Indexing AxisArrays by integer values (which don't start at 1...)

I use Axis Arrays for my modelling, but I’ve stumbled onto an annoying problem:

using AxisArrays

Y = [2019,2020] # years
x = [1, 2]

A = AxisArray(x, Y)

A[2019]
# ERROR: BoundsError: attempt to access 2-element Array{Int64,1} at index [2019]

A[atvalue(2019)]
# 1

I don’t particularly want to rewrite a bunch of my code to put atvalue everywhere, so I was wondering if there’s a cheeky workaround, e.g. make Y an Array of type something similar to Int but not Int, so that I can still write stuff like Y[2] - Y[1] == 1.

Suggestions?

I found a (partial) solution:

using AxisArrays
using Dates
Y = Year.([2019,2020]) # years

This sort of gives me the behaviour I want, though I eventually need the difference between years to calculate a discount rate, which wouldn’t work without some slight modification:

(Y[2] - Y[1])^0.95
# MethodError: no method matching ^(::Year, ::Float64)
(Y[2].value - Y[1].value)^0.95
# 1.00

Just introducing a wrapper type to deal with the AxisArray API is imho not very pretty.

It is not clear to me why you need the AxisArray type.
Have you considered something like OrderedDict( Y.=>x) from the DataStructures package, or even OffsetArrays if you’re just dealing with increment-by-one years?

1 Like

Those are good suggestions.

One way for the package’s API to avoiding such ambiguities would be to always use A(2019) for lookup and A[1] for indexing, instead of guessing based on the type as AxisArrays does. The downside is that while A[1] = v goes to one setindex! call, A(2019) = v tries to define a function, so won’t work. Out of curiosity, do you need to write into the array like this in what you are doing, like A[Year(2019)] = v?

2 Likes

Have you considered something like OrderedDict( Y.=>x) from the DataStructures package, or even OffsetArrays if you’re just dealing with increment-by-one years?
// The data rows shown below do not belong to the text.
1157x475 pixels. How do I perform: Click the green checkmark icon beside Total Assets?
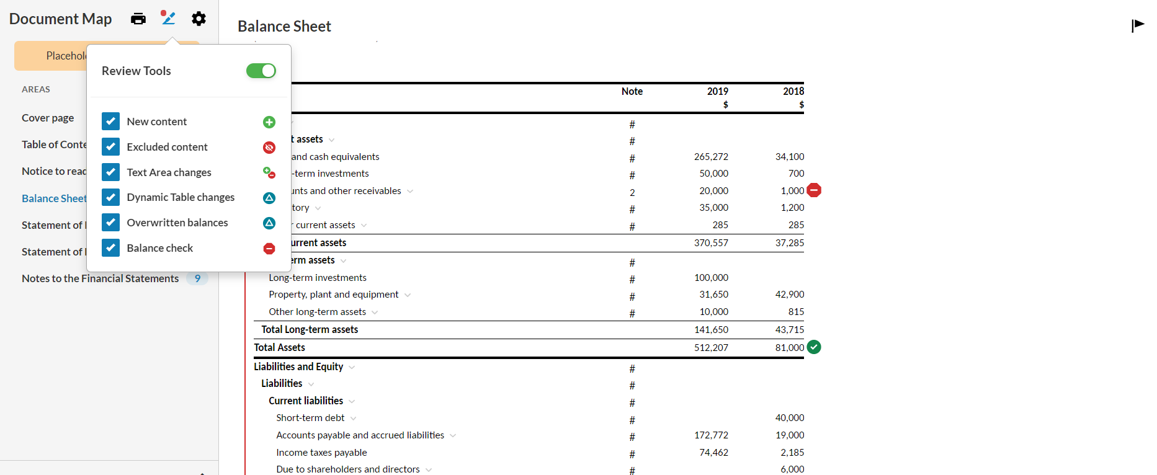click(x=814, y=347)
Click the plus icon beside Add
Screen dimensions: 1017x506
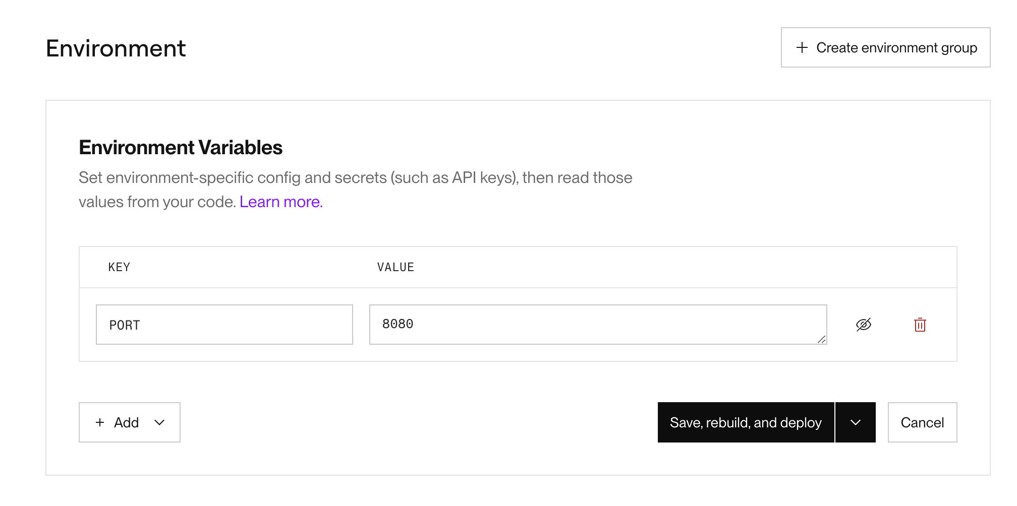[100, 422]
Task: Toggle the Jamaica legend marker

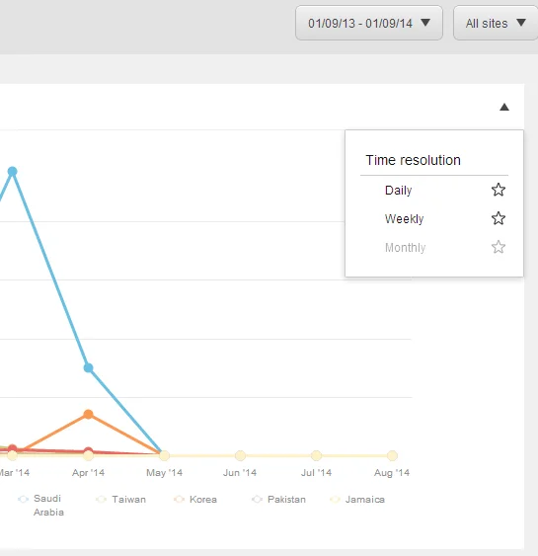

I had actually started out with OrderedDicts, but I was starting to get annoyed with having to write comprehensions whenever I wanted to sum over a particular axis. I’m not particularly keen on going back to them at this point.
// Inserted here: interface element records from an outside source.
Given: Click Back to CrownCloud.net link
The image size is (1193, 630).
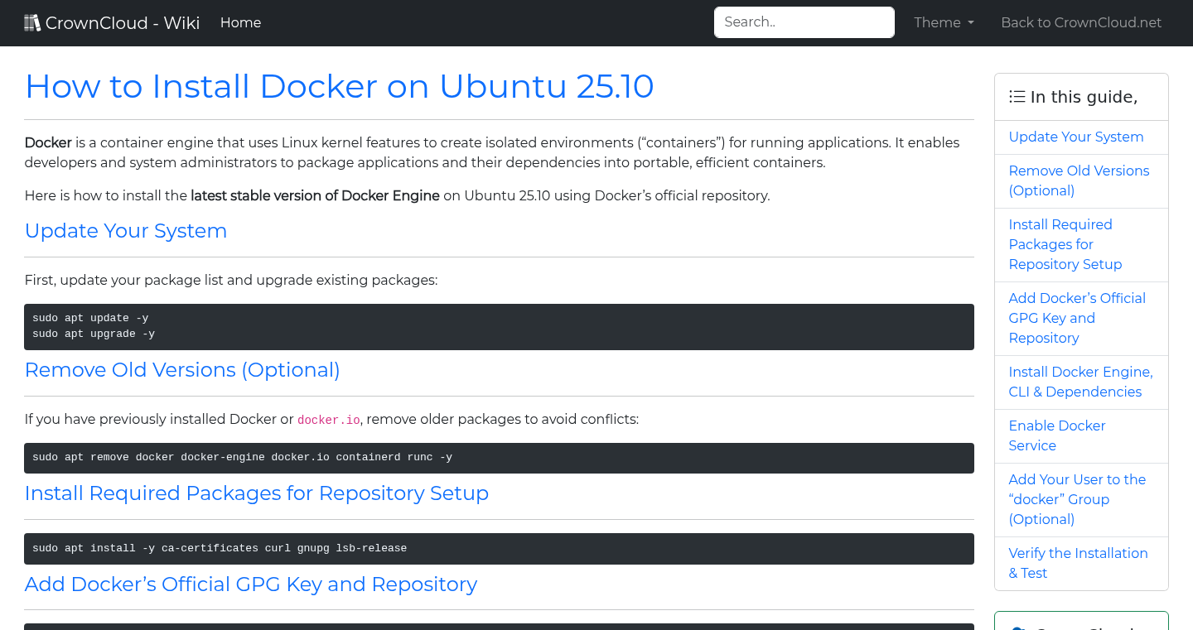Looking at the screenshot, I should click(x=1080, y=22).
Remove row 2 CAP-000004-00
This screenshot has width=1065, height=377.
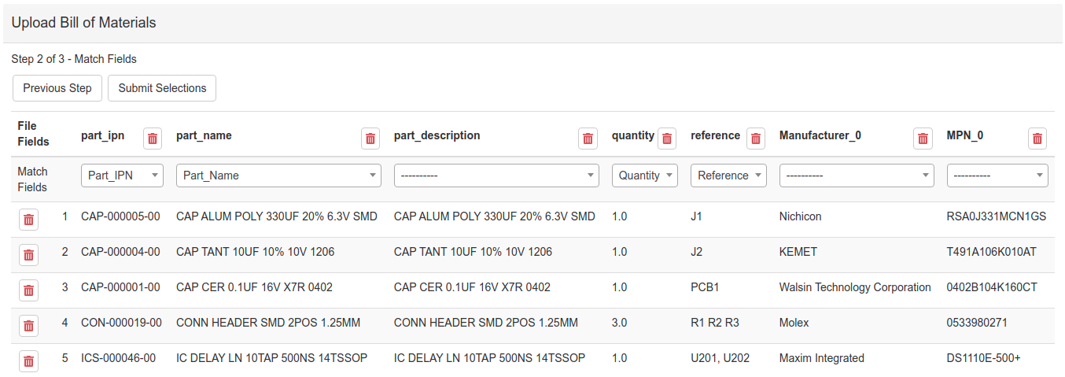tap(29, 255)
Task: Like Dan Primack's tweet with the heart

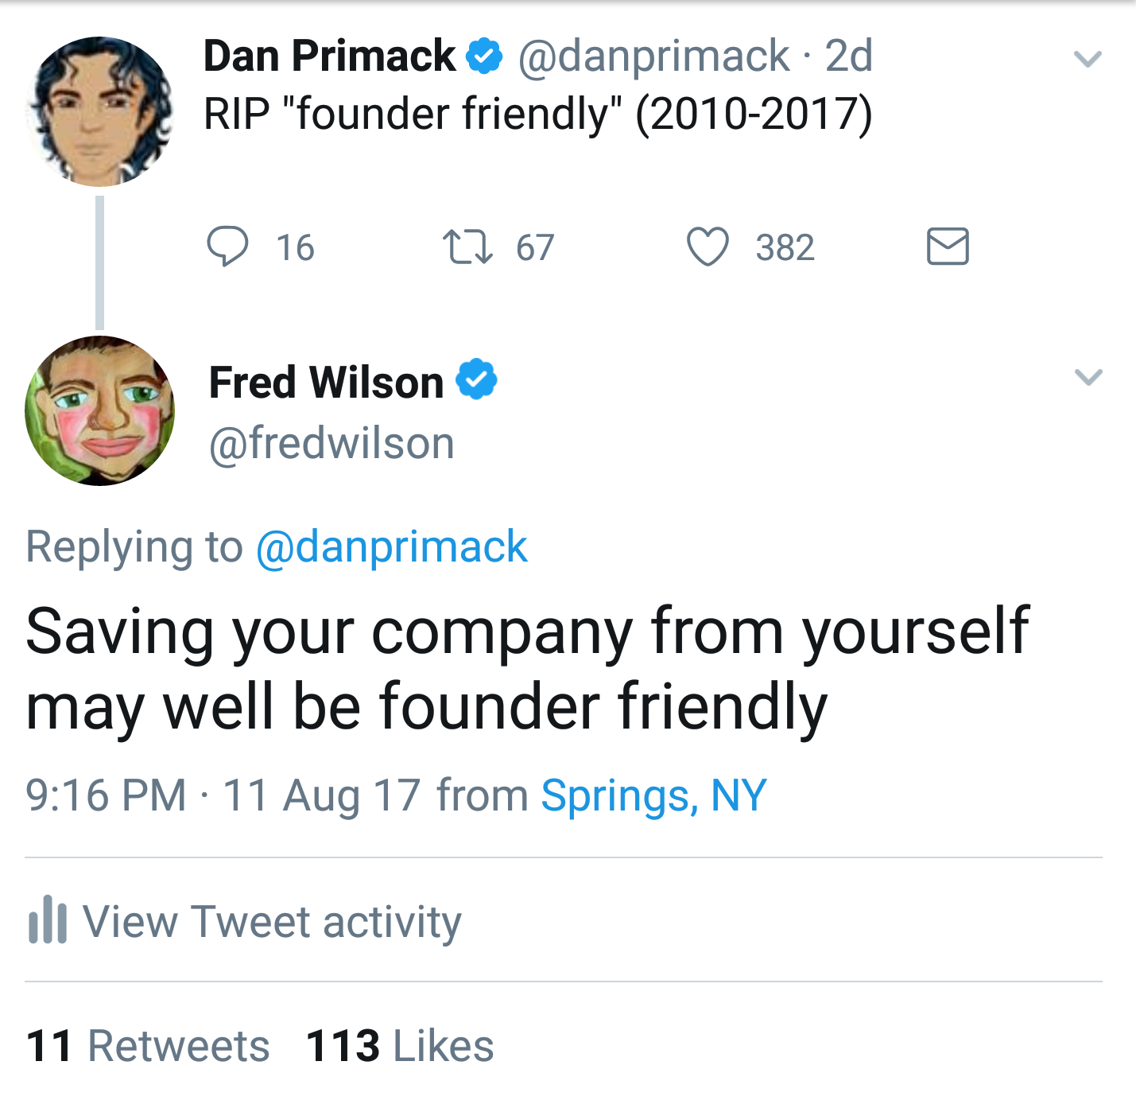Action: pos(708,246)
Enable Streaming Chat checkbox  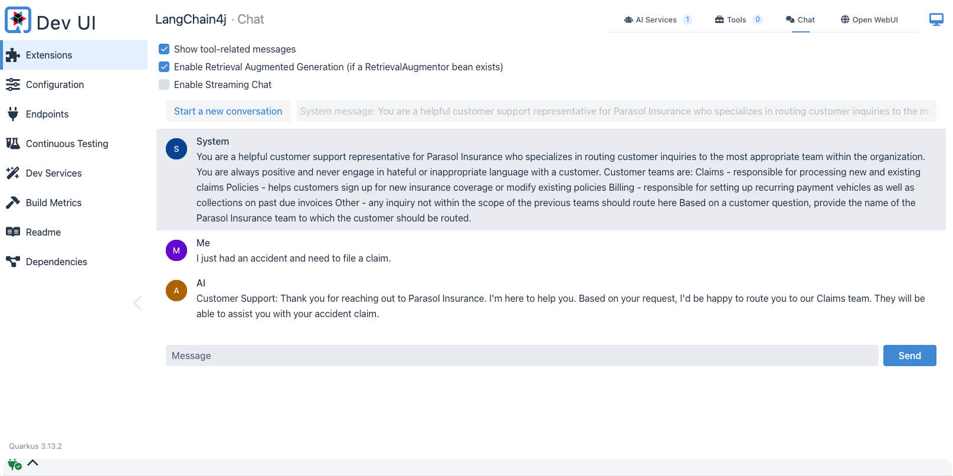(x=164, y=84)
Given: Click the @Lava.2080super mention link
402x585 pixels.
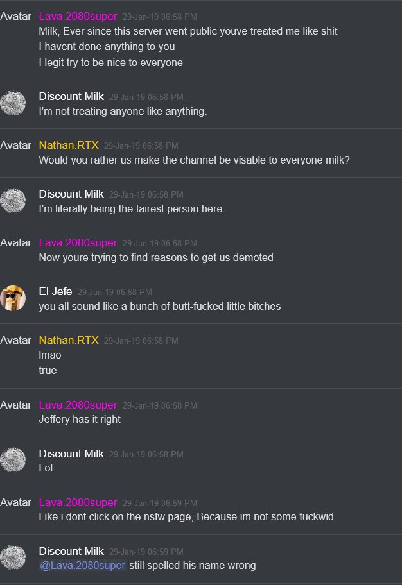Looking at the screenshot, I should coord(83,566).
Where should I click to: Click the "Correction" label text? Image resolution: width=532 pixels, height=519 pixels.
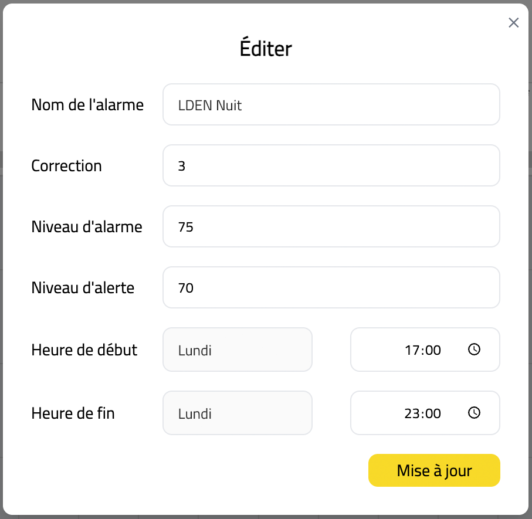(66, 166)
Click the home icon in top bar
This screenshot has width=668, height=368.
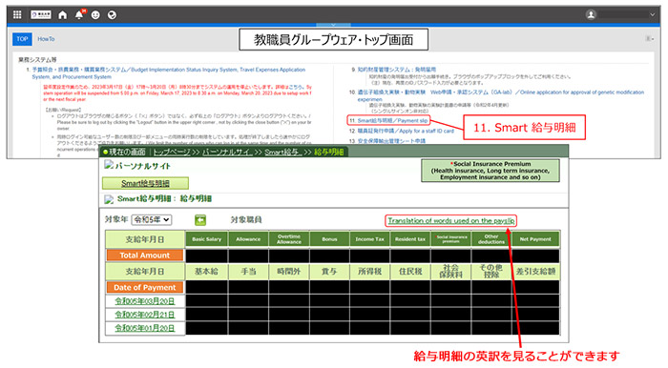click(x=63, y=15)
One way for the package’s API to avoiding such ambiguities would be to always use A(2019) for lookup and A[1] for indexing

That would be confusing though, no? Since () is really for function calls, so you would start to wonder whether I had a function called A. I do generally just fetch indices of the AxisArrays though, so something along those lines would be useful.

Short of any other suggestions, I might just define some super simple types to index my AxisArrays. Though I have a feeling that might come back to bite me in the arse at some point…
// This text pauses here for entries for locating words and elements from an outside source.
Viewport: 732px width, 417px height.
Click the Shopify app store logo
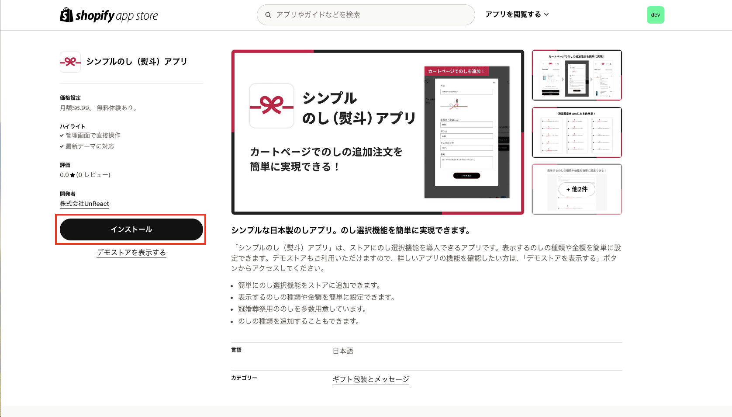pos(108,14)
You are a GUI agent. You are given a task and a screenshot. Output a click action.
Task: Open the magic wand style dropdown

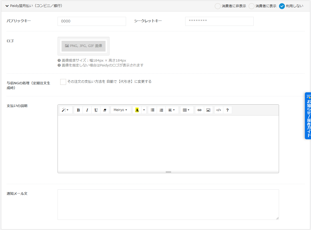point(65,110)
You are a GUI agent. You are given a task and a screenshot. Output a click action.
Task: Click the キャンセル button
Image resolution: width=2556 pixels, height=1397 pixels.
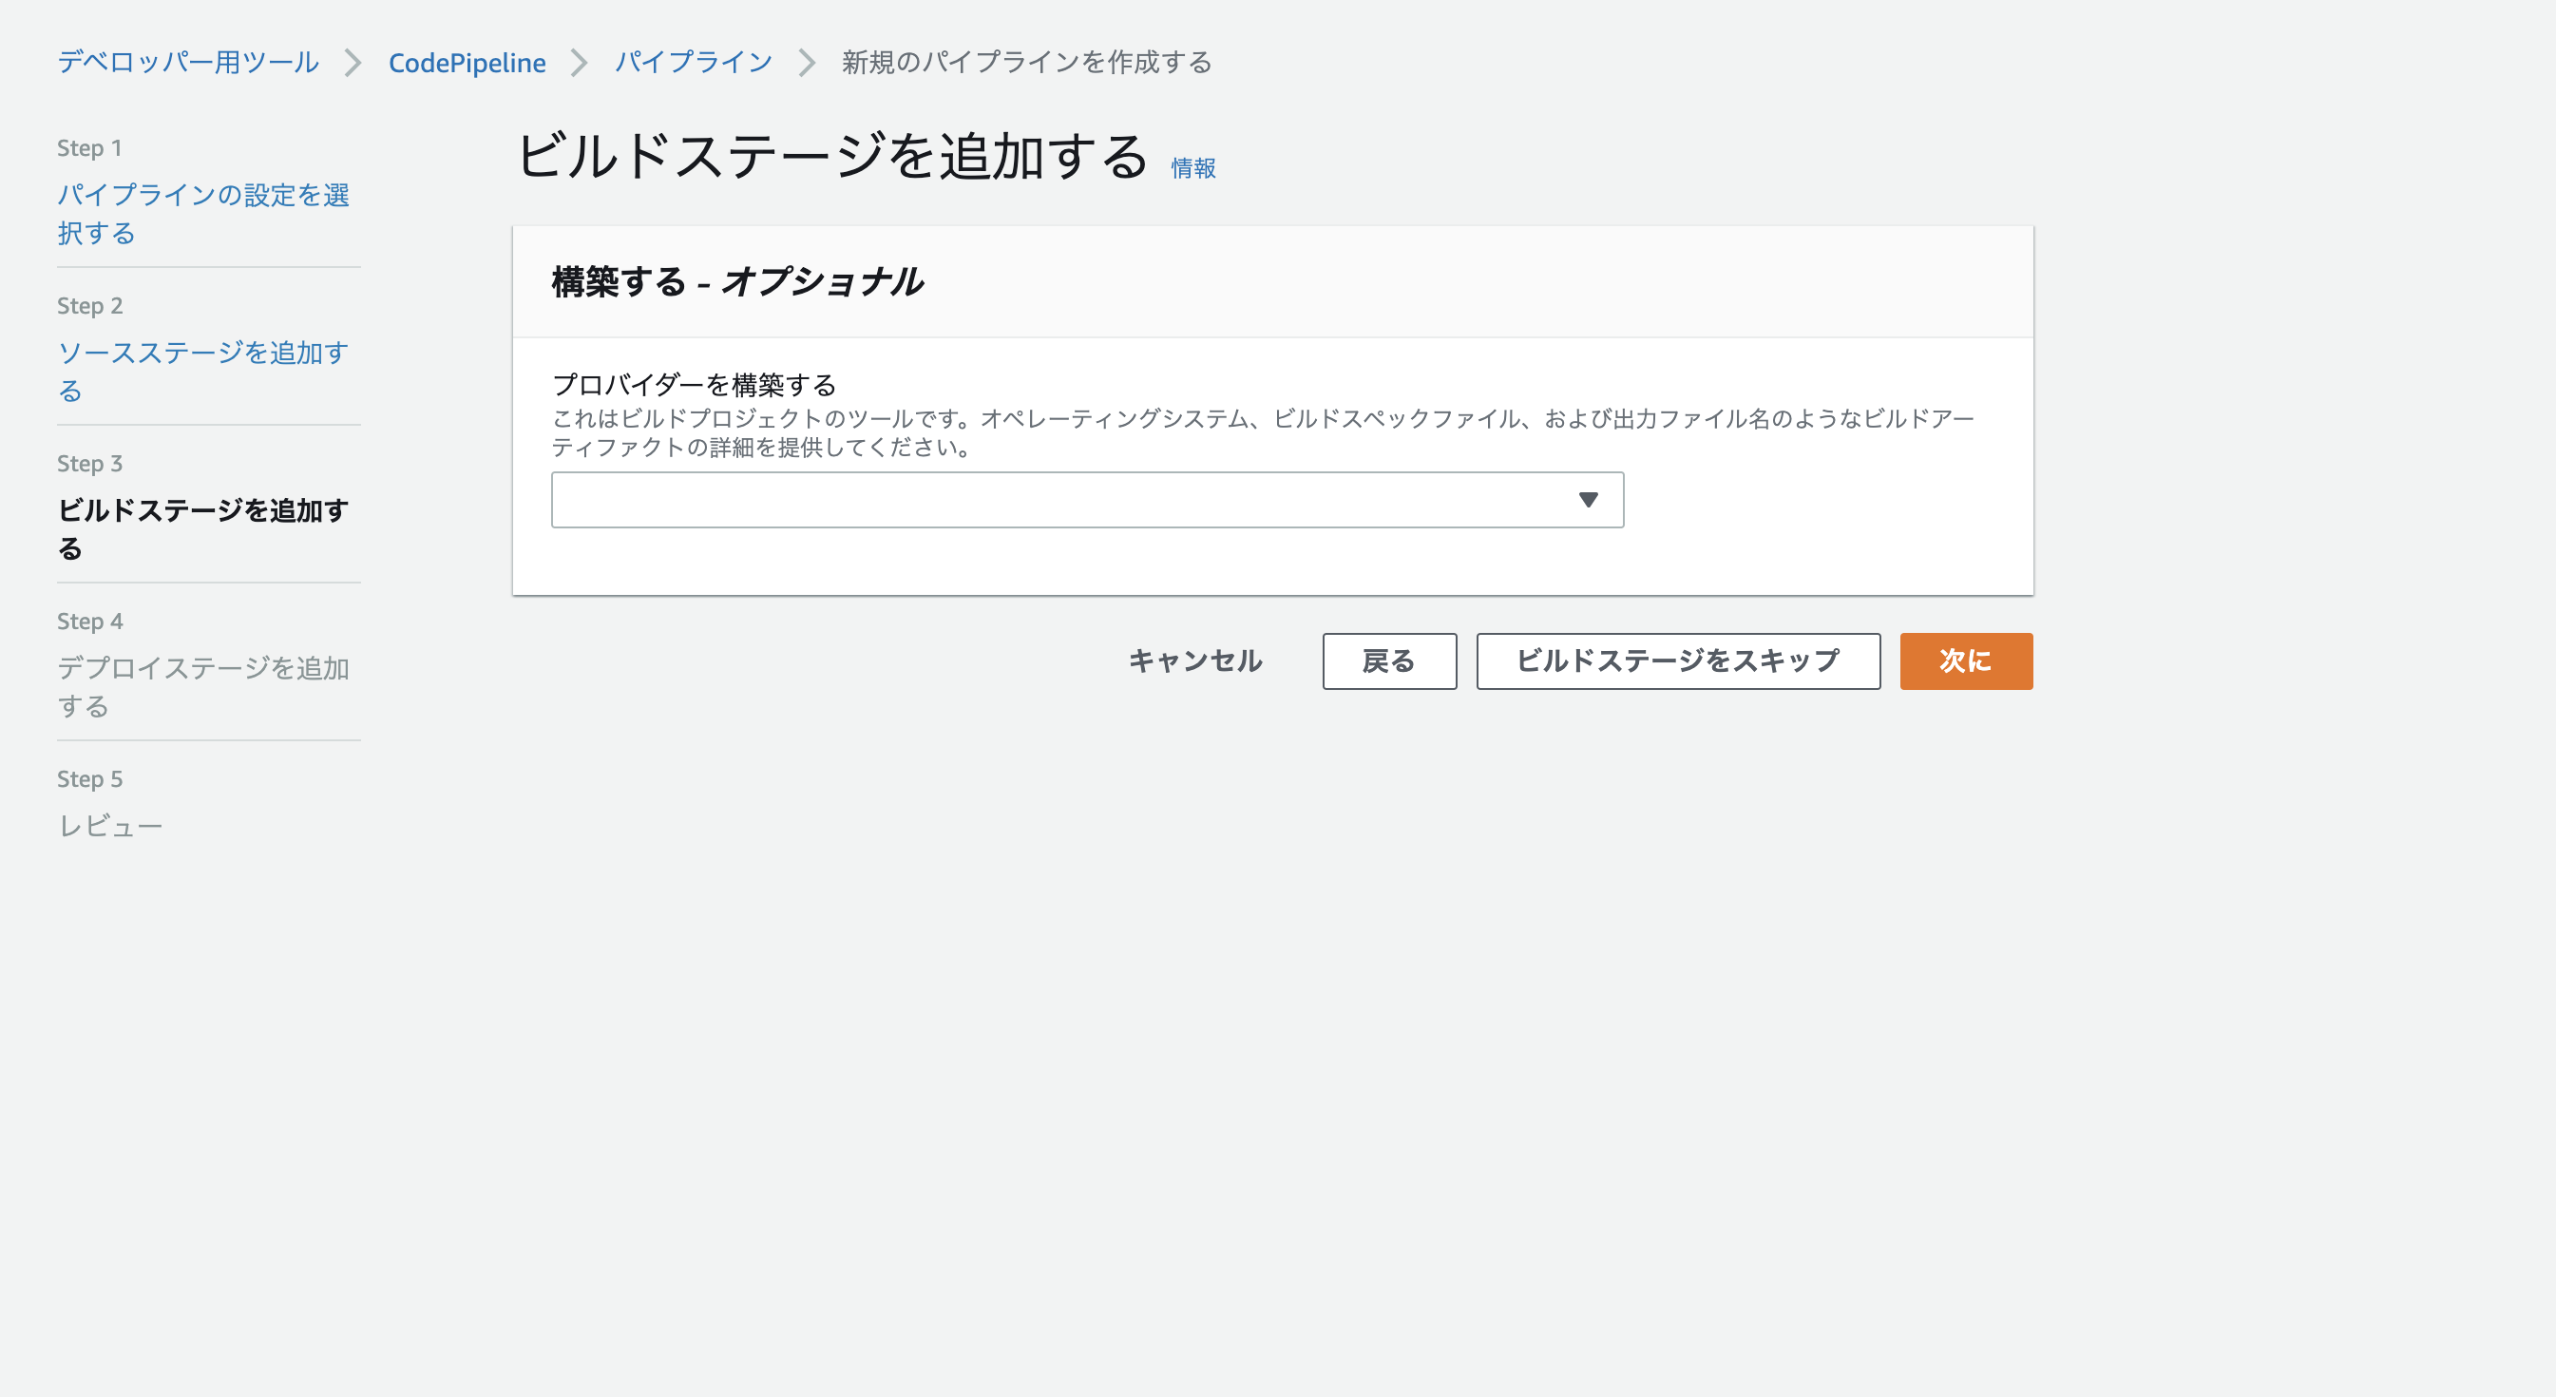coord(1195,661)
Take a look at DimensionalData.jl. It’s perhaps closer to what you’re looking for?

Well, isn’t the root confusion here that A[y] can mean either indexing (y ∈ eachindex(A)) or atvalue lookup? You know which one you want, but the computer guesses wrong.

OffsetArrays.jl doesn’t have this problem, there is only indexing. It wouldn’t be hard to make a similar array-like type which allows non-contiguous indices, but IIRC lots of things assume that axes of AbstractArrays are UnitRanges, i.e. consecutive integers. Dictionaries don’t have this problem as they don’t try to also be AbstractArrays. Perhaps Dictionaries.jl is what you want?

d1 = Dict([2018, 2020] .=> [1, 2π])
sum(d1) # error

using Dictionaries
d2 = Dictionary([2018, 2020], [1, 2π])
sum(d2)
d2 ./ 10

As far as I know that package doesn’t guess, and requires you to mark lookup by At():

using DimensionalData
da = DimensionalArray([1, 2π], (Dim{:year}([2018, 2020]),))
da[At(2018)] == da[1]

ah indeed. Thanks!

Offset arrays isn’t what I want, since I would also like to be able have indices which are strings. As I said before, I moved away from OrderedDicts and Dicts in general simply because I wanted to be able to write stuff like sum(A[:,"PV",1]) instead of sum(A[y,"PV",1] for y=Y). This is of course a minor issue.

What I really want is for AxisArrays to always do A[atvalue.(y)]. So I could just redefine getindex(AxisArray) to always do this within my module?